Est-ce à dire qu’il serait isolationniste, à l’image des présidents républicains Coolidge (1920-1928) et Hoover (1929-1933) ? Non. Car on l’a vu s’engager en profondeur – parfois avec succès – sur plusieurs grands dossiers étrangers : dans la guerre contre l’Etat islamique (accroissement du contingent des forces spéciales américaines dans le Rojava, cette bande territoriale du nord de la Syrie, contrôlée par les Kurdes du PKK) ; dans le bras de fer avec le dictateur nord-coréen Kim Jong-Un ; dans la crise ukrainienne (livraison d’armes « défensives » au gouvernement de Kiev) ; dans le partenariat stratégique avec l’Arabie saoudite du jeune prince héritier Mohammed bin Salman ; dans le soutien à la droite israélienne.

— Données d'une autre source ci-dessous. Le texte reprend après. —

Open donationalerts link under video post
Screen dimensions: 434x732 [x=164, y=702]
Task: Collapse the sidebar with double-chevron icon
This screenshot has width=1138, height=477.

C’est l’unilatéralisme de Trump qui fait des ravages. Il réclame tous les droits pour l’Amérique, mais n’accepte aucun devoir. Il n’a pas intégré le concept d’ « obligation souveraine ». En Europe, il a engendré de la méfiance (par son rejet du traité de Paris, et par le flou entretenu sur la clause de défense prévue par l’article 5 de la charte de l’Otan). En Amérique latine, il a engendré de la défiance (par son refus d’une approche multilatérale des problèmes migratoires). Dans le monde arabo-musulman et en Afrique, il a engendré de la haine en stigmatisant certains peuples et en renonçant à la traditionnelle neutralité américaine sur le dossier israélo-palestinien. En Asie, il a renforcé sans le vouloir la tentation hégémonique chinoise (en se retirant du TPP, le partenariat transpacifique signé à Auckland en février 2016).
Depuis Roosevelt, on était habitué à voir l’Amérique donner le la des Relations internationales (pour le meilleur, plus souvent que pour le pire). Ce n’est plus le cas aujourd’hui.